There is always room for legitimate doubt in whatever field we look. Science is based on observable evidence, and as our observations expand, so do our interpretations. Which means that what we think of as “facts” change, and science is constantly re-assessing the validity of earlier conclusions. Today, quantum physics and the Standard Theory, both theories about the very nature of matter and the universe are not even in agreement with each other, and both are being questioned by recent findings.
But the areas of scientific dispute are almost without end. Is drinking alcohol in moderation good for health? What about fats? or more than 3 eggs a week? or various grains? or super-aerobic exercise like jogging every day?
Religion, of course, is a completely different matter. Religious beliefs, by definition, cannot be verified. They are accepted on “faith” without proof. Believers think that their beliefs are divinely revealed and are the true ones, but since so many religions believe so many contradictory things, somebody must be wrong.

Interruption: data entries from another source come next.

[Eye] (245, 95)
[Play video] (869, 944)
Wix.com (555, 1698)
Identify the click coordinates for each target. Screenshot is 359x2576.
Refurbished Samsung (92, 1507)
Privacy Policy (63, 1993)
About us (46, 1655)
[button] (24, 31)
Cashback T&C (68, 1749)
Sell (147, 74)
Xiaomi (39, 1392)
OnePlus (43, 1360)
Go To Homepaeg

So how do we decide what it is that we believe, or not believe? And what determines how certain we are that the beliefs we hold are right?
I don’t know the answer to this. When I was young, I thought it was a question of intelligence and education, but that obviously isn’t so. It’s partly culture, both secular and religious. I was reared as a Roman Catholic, which argues even today that it is the one and only true Church. As a young person, I thought, therefore, that I had all the right answers to all the fundamentally important questions. Today, I see the Church’s position as limiting. (I would even use the words arrogant, destructive, and ignorant, if I might not be misunderstood to be saying that all Roman Catholics are arrogant and stupid, which obviously they are not.)
Of course on a daily level we cannot go around questioning every aspect of reality. If we did we’d never get anything done. But we are engaged in mass killings of our fellow human brothers and sisters simply because they disagree with our religious or political beliefs. Why are we so varied in our ability to tolerate uncertainty on such a profound level?
In part, I wonder if it’s economic. In societies where men, particularly, cannot get employment, religious and political fanaticism seems to proliferate.
If that’s so, then understanding economics and creating systems where swathes of the population are not disenfranchised is critically important to human survival. It’s what America thought capitalism was about, but research shows that it is not as automatic as we thought for so long. Without government intervention, the wealth of that 2% may be entrenched. Creating equality is what Communism set out to do as well, but it also has not succeeded. The temptation of various forms of contemporary socialism is to take from the rich, variously defined as anything from the top 2% to anybody who has more than anybody else. And I’m dead wrong if Trump has the answers to “make America great again.”
In the long-term, we have not yet found a system that sustains development and opportunity across the board. But in my old age, I find myself tending to study the problem from the point of view of economics rather than from theological or psychological perspectives.